*** Records for this exercise

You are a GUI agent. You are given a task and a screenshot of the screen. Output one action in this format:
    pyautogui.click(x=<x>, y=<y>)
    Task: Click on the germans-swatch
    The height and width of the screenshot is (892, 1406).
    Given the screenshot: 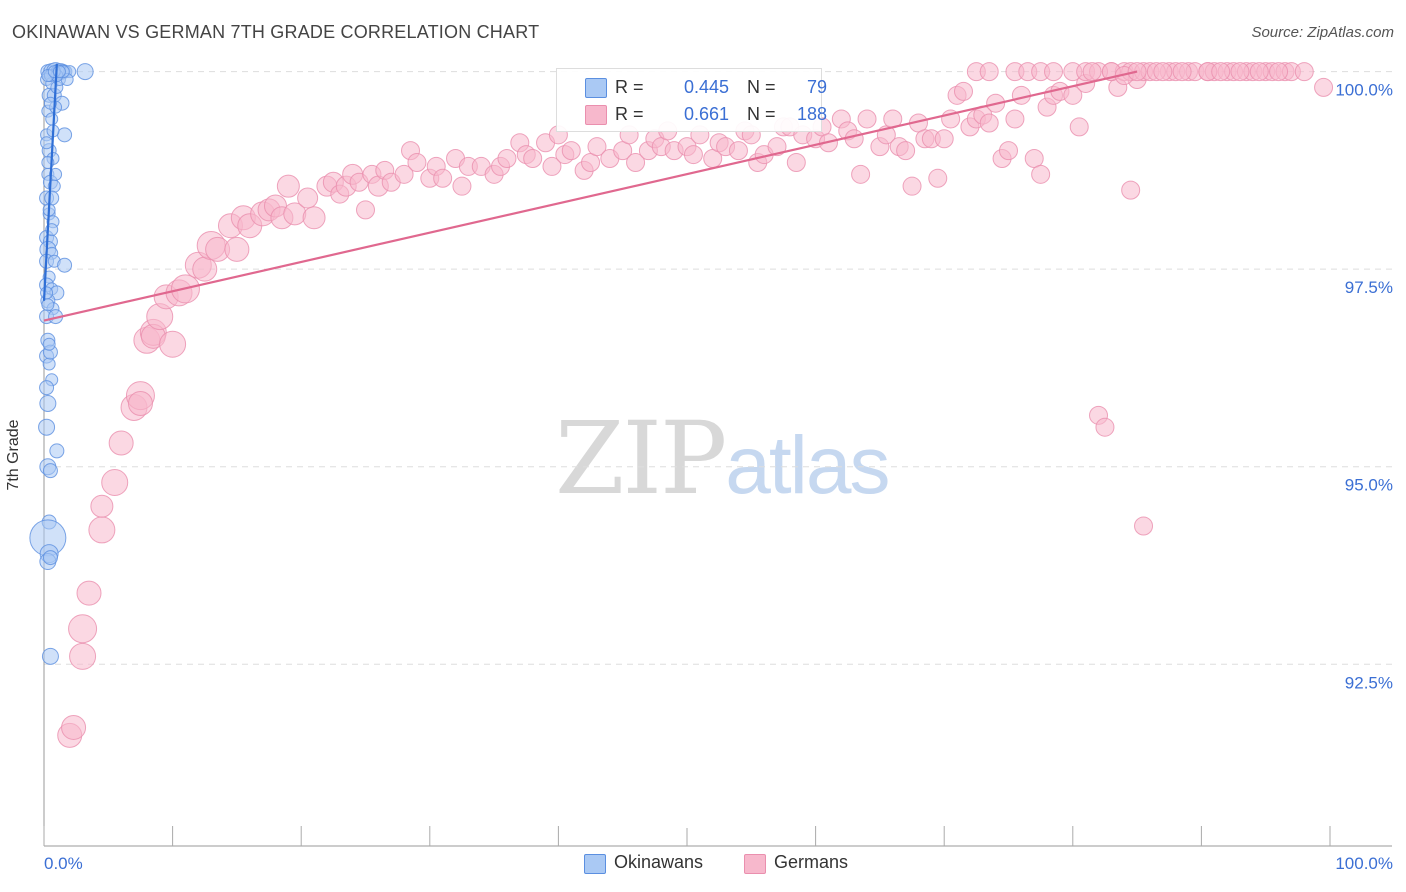 What is the action you would take?
    pyautogui.click(x=596, y=115)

******

### The problem
Output the stretch of the records from their first line through the line containing "The height and", with both ends included and every line reproduced character for character.

### Task answer
You are a GUI agent. You are given a task and a screenshot of the screen. Output one action in this format:
    pyautogui.click(x=<x>, y=<y>)
    Task: Click on the germans-swatch
    The height and width of the screenshot is (892, 1406).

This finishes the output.